INSTRUCTIONS FOR THE TASK: Return the records below exactly as they are written.
──────── EXTRACTED MATERIAL ────────
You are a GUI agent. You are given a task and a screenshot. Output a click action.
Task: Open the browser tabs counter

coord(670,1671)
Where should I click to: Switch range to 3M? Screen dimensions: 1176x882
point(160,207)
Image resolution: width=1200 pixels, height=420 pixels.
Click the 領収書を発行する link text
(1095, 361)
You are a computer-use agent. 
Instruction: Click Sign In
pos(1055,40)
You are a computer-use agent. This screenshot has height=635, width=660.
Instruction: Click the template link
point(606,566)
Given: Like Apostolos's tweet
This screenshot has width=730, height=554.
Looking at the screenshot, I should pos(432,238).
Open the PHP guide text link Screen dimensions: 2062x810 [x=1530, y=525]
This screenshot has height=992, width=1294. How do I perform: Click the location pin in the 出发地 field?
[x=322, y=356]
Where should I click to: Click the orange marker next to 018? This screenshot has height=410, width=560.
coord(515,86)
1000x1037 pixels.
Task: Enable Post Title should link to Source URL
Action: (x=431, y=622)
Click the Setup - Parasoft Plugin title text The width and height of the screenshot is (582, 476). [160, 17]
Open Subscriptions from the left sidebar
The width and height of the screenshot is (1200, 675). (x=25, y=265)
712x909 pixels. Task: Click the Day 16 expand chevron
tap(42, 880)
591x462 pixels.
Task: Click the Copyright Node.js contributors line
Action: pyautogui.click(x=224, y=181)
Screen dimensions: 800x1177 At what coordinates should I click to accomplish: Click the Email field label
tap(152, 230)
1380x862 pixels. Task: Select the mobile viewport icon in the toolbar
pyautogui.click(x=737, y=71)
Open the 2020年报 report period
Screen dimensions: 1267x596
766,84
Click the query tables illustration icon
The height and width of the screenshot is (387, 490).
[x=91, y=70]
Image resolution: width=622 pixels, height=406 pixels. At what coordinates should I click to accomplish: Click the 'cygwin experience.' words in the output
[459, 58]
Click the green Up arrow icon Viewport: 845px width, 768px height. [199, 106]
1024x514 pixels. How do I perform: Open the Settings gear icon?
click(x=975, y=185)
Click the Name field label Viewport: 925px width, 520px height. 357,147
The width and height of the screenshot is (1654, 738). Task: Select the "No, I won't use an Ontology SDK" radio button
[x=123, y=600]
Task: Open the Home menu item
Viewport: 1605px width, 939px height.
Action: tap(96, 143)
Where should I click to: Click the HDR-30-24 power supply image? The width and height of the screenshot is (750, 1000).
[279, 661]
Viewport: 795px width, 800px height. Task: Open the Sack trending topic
────────
WRITTEN ANSWER:
You are a GUI agent. You are given a task and a screenshot. Output a click action.
Task: Open the browser tabs counter

coord(670,1671)
Where should I click to: Switch range to 3M? Screen dimensions: 1176x882
point(160,207)
Image resolution: width=1200 pixels, height=420 pixels.
Click the 領収書を発行する link text
(1095, 361)
You are a computer-use agent. 
Instruction: Click Sign In
pos(1055,40)
You are a computer-use agent. This screenshot has height=635, width=660.
Instruction: Click the template link
point(606,566)
Given: Like Apostolos's tweet
This screenshot has width=730, height=554.
Looking at the screenshot, I should pos(432,238).
Open the PHP guide text link Screen dimensions: 2062x810 [x=1530, y=525]
This screenshot has height=992, width=1294. How do I perform: Click the location pin in the 出发地 field?
[x=322, y=356]
Where should I click to: Click the orange marker next to 018? This screenshot has height=410, width=560.
coord(515,86)
1000x1037 pixels.
Task: Enable Post Title should link to Source URL
Action: (x=431, y=622)
Click the Setup - Parasoft Plugin title text The width and height of the screenshot is (582, 476). [160, 17]
Open Subscriptions from the left sidebar
The width and height of the screenshot is (1200, 675). (x=25, y=265)
712x909 pixels. Task: Click the Day 16 expand chevron
tap(42, 880)
591x462 pixels.
Task: Click the Copyright Node.js contributors line
Action: pyautogui.click(x=224, y=181)
Screen dimensions: 800x1177 At what coordinates should I click to accomplish: Click the Email field label
tap(152, 230)
1380x862 pixels. Task: Select the mobile viewport icon in the toolbar
pyautogui.click(x=737, y=71)
Open the 2020年报 report period
Screen dimensions: 1267x596
766,84
Click the query tables illustration icon
The height and width of the screenshot is (387, 490).
[x=91, y=70]
Image resolution: width=622 pixels, height=406 pixels. At what coordinates should I click to accomplish: Click the 'cygwin experience.' words in the output
[459, 58]
Click the green Up arrow icon Viewport: 845px width, 768px height. [199, 106]
1024x514 pixels. How do I perform: Open the Settings gear icon?
click(x=975, y=185)
Click the Name field label Viewport: 925px width, 520px height. 357,147
The width and height of the screenshot is (1654, 738). Task: Select the "No, I won't use an Ontology SDK" radio button
[x=123, y=600]
Task: Open the Home menu item
Viewport: 1605px width, 939px height.
Action: tap(96, 143)
Where should I click to: Click the HDR-30-24 power supply image? The width and height of the screenshot is (750, 1000).
[279, 661]
Viewport: 795px width, 800px height. Task: Open the Sack trending topic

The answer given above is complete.